Modelling of flowability measurement of cohesive powders using small quantities

The characterisation of cohesive powders for flowability is often required for reliable design and consistent operation of powder processes. This is commonly achieved by the unconfined compression test or shear test, but these techniques require a relatively large amount of powder and are limited to large pre-consolidation loads. There are a number of industrial cases where these tests are not applicable because small amounts of powders have to be handled and processed, such as filling and dosing of small quantities of powder in capsules and dispersion in dry powder inhalers. In other cases, the availability of testing powders could be a limiting issue. It has been shown by Hassanpour and Ghadiri (2007) that under certain circumstances, indentation on a cohesive powder bed by a blunt indenter can give a measure of the resistance to powder flow, which is related to flowability. However, the specification of the operation window in terms of sample size, penetration depth, indenter properties and strain rate has yet to be fully analysed. In the present work, the ball indentation process is analysed by numerical simulations using the Distinct Element Method (DEM). The flow resistance of the assembly, commonly termed hardness, is evaluated for a range of sample quantities and operation variables. It is shown that a minimum bed height of 20 particle diameters is required in order to achieve reliable measurements of hardness. A sensitivity analysis of indenter size reveals that small indenters with diameters less than 16 times the particle diameter exhibit fluctuations in powder flow stress measurements, which do not represent shear deformation. The penetration depth should be sufficiently large to cause notable bed shear deformation. It is found that this minimum penetration depth is approximately equal to 10% of the indenter radius. The hardness measurements are found to be independent of indenter stiffness within the wide range investigated.
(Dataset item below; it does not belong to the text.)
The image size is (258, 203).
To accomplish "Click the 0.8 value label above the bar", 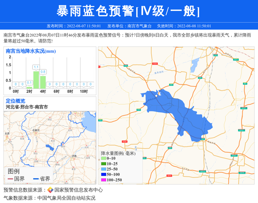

The friction between the indenter and the particles slightly increases the hardness, although its influence on the internal stresses is negligible. Cubic and cylindrical indenters measure significantly larger hardness value compared to the spherical indenter. Increasing the inter-particle friction and cohesion results in higher hardness values and internal stresses, due to the increase in resistance to shear deformation. Simulations at a range of indenter velocities confirm that the ball indentation technique can be used to analyse powder flowability over a wide range of shear rates.